What needs to be done: Copy each of the following items word for word, with nothing changed.

Material provided:

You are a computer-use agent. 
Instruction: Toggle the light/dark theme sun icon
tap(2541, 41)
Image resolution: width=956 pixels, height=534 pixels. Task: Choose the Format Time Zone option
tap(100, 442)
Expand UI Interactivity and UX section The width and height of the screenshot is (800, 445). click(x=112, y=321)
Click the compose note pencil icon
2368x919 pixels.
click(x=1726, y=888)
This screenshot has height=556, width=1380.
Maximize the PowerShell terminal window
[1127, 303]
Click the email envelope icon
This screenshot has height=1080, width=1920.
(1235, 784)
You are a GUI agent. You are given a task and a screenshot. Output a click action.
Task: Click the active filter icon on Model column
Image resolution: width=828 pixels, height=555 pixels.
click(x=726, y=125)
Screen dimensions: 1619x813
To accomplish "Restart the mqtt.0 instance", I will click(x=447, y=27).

Task solution:
You are a computer-use agent. 
Instruction: Toggle the light/dark theme sun icon
tap(2541, 41)
Image resolution: width=956 pixels, height=534 pixels. Task: Choose the Format Time Zone option
tap(100, 442)
Expand UI Interactivity and UX section The width and height of the screenshot is (800, 445). click(x=112, y=321)
Click the compose note pencil icon
2368x919 pixels.
click(x=1726, y=888)
This screenshot has height=556, width=1380.
Maximize the PowerShell terminal window
[1127, 303]
Click the email envelope icon
This screenshot has height=1080, width=1920.
(1235, 784)
You are a GUI agent. You are given a task and a screenshot. Output a click action.
Task: Click the active filter icon on Model column
Image resolution: width=828 pixels, height=555 pixels.
click(x=726, y=125)
Screen dimensions: 1619x813
To accomplish "Restart the mqtt.0 instance", I will click(x=447, y=27).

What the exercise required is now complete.